━━━━━ Texto
E as marcas entram no clima com muito vermelho a postos mostrando que a magia tem que estar no ar para florescer não só os bons sentimentos que são característicos deste período como uma das formas mais atraentes de chamar a atenção do consumidor. E a história da propaganda enfatiza que “Então é Natal”. Algumas das primeiras campanhas a resgatar estes sentimentos de muita emoção sem sombra de dúvidas foram a da Varig (1960) e a do ex-Banco Nacional (1975), que traziam jingles que se tornam imortais e cases de sucesso. “Entre tantas campanhas natalinas muito bem elaboradas, considero memorável o jingle do Banco Nacional para o Natal de 1985. Ele é um marco na propaganda brasileira, sendo utilizado em várias campanhas do banco. Muitas pessoas continuam cantando a música (‘Quero ver você não chorar, não olhar para trás, nem se arrepender do que faz…’) como uma canção natalina, desconhecendo que esta foi criada com um fim publicitário”, lembra a publicitária pernambucana Paula Dias, professora da Faculdade dos Guararapes (PE).

Aristides Brito da Universidade Santa Cecília (SP)

De cunho institucional, as duas campanhas ainda são carregadas de vitalidade até hoje. Com criação do ícone publicitário Lula Vieira, a campanha marcou época e o jingle criado pelo catarinense Emilio Cerri Neto conquistou o Prêmio Colunistas de Melhor Mensagem de Natal de 1975. Mas, a canção para a empresa de aviação criada pelo paulistano Caetano Zamma também sobreviveu por gerações sendo, inclusive, resgatada em 2005 com uma regravação de Jorge Benjor nos vocais. Essas bases simples configuram como esse encanto natalino marca e eterniza uma mensagem. “As campanhas de comunicação atuais mantêm a questão do apelo emocional e espírito natalino. No entanto, mostram novas propostas e formatos das famílias do cenário atual. As tecnologias que surgiram trazem novos caminhos e abordagens para atingir o consumidor. Vão se destacar aquelas que conseguirem estratégias criativas para saírem do óbvio e conseguirem atrair os olhares dos consumidores”, comenta Camila Leoni Nascimento, sócia-diretora da LB Comunica (SP).

Para a mestre e doutoranda em Marketing pela Faculdade de Economia e Administração da USP, a data é importante para o mercado porque traz resultados diretos ao faturamento devido ao aumento nas vendas de alimentos, bebidas e os presentes. E algumas marcas souberam utilizar bem os apelos comuns desse período como a Coca-Cola que criou campanhas memoráveis com personagens icônicos como os ursos polares. “As campanhas da Coca-Cola marcaram muito a minha geração, sempre pontuadas por elementos fortes do Natal e grande apelo emocional. Além disso, a própria cor vermelha, muito utilizada nesta época do ano, é a cor da roupa do Papai Noel e a própria cor da marca”, lembra Camila. De fato, a marca de bebida acredite na magia do período e na mensagem que resgata a crença no espírito do Natal, há muito tempo. E por conta disso, talvez seja dela o maior case de sucesso na construção do imaginário que temos hoje nesta data com a popularização da imagem do próprio Papai Noel na forma como conhecemos hoje (barba branca, trajes vermelho com detalhes pretos).
━━━━━━━━━━
━━━━━ Dados armazenados
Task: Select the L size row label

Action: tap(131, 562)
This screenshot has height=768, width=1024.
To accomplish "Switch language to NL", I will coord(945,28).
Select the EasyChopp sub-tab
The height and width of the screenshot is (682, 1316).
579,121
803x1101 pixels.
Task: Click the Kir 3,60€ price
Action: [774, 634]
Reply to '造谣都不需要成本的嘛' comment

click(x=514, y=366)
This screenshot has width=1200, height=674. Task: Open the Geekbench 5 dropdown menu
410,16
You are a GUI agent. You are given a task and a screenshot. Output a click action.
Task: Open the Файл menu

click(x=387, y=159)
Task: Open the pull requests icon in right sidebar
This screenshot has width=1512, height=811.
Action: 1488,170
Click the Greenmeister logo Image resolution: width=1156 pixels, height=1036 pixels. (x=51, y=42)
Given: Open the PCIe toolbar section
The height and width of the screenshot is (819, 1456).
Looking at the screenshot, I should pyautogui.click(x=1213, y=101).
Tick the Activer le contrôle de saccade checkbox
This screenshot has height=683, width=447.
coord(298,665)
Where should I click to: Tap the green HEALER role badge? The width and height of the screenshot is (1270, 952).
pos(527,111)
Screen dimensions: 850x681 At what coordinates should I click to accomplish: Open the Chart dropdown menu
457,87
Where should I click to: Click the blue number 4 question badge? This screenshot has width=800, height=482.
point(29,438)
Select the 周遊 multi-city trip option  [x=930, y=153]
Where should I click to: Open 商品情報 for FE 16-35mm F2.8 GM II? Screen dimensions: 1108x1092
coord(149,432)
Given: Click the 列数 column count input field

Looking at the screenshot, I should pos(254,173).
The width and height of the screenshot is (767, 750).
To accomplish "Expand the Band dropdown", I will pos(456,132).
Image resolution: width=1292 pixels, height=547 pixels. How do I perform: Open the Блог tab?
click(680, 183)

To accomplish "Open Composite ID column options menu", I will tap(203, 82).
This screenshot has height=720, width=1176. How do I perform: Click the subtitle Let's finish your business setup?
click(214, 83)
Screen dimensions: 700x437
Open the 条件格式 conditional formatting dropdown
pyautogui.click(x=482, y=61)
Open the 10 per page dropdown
━━━━━━━━━━
* Tarefas a realizar *
• 1. No texto sobre campanhas publicitárias de Natal, em que ano a canção criada por Caetano Zamma foi regravada e quem fez os vocais?
• 2. Dê sequência ao texto sobre campanhas publicitárias de Natal, começando logo depois da última frase.
Os registros não são necessários aqui.

* Tarefas resolvidas *
• 1. Foi regravada em 2005, com Jorge Benjor nos vocais.

• 2.
 

https://www.youtube.com/watch?v=gsJ28sFmCw0

“Esse personagem ganhou popularidade através da Coca-Cola em 1931. Em uma única propaganda, a empresa reunião bondade, felicidade e todos os atributos positivos que um personagem pode ter, além do fato do mesmo ainda distribuir presentes para todas as crianças do mundo. Não tem como dar errado. É bem parecido com a fórmula que vemos repetidamente hoje em comerciais com crianças e filhotes de animais que brotam em diversas comunicações mundo afora”, enfatiza Tiago Lima, diretor operacional da IWM Agency (SP), agência especializada em influenciadores de marketing. E essa vertente das expectativas trazidas pelo bom velhinho é tão essencial em suas campanhas que as ações estratégicas para marcar a data forma progredindo e se destacando cada vez mais ano a ano, de década para década. “É até divertido pensar que Natal é uma época de tanta efervescência publicitária. Que não tenho nenhuma grande campanha das mais antigas a destacar. Mas certamente devo citar o trabalho da Coca-cola mais pelo conjunto da obra. É louvável que uma marca que nem é das mais beneficiadas pelas vendas neste período, seja a mais lembrada ano após ano. Uma execução bem criativa aconteceu faz pouco tempo, quando o pessoal da Ogilvy resolveu que o Velho Noel iria responder as cartas antigas de muitas crianças”, menciona Davi Bertoncello, CEO da agência de pesquisa de mercado e inteligência Hello Research (SP).

A marca que há mais de 80 anos repercute essa efervescência não ficará atrás este ano. Neste 2016 ela apostou forte em uma ampla estratégia que envolve desde a promoção das tradicionais Caravanas de Natal com caminhões decorados até a campanha global que foi adaptada para o Brasil. Com o mote “Neste Natal, agradeça com Coca-Cola”, conta com filmes em versões 30” e 60” que narram a história de um adolescente que decide fazer agradecimentos por meio da Coca-Cola. “Todas as grandes campanhas de Natal, sobretudo aquelas que trazemos em nossa mais longínqua memória, como as da Coca-cola, por exemplo, de um modo ou de outro exploram a afetividade, o estar com o outro. Campanhas famosas até retratam a solidão de um personagem, mas só para mostrar que, se você olhar bem, não há razão para estar sozinho. E no Natal, a solidão é uma temática praticamente inaceitável, pois as pessoas procuram estar em família, com os amigos ou com alguém muito especial”, reforça o radialista Anderson Barreto, consultor e pesquisador de Social Media e Cibercultura (PE).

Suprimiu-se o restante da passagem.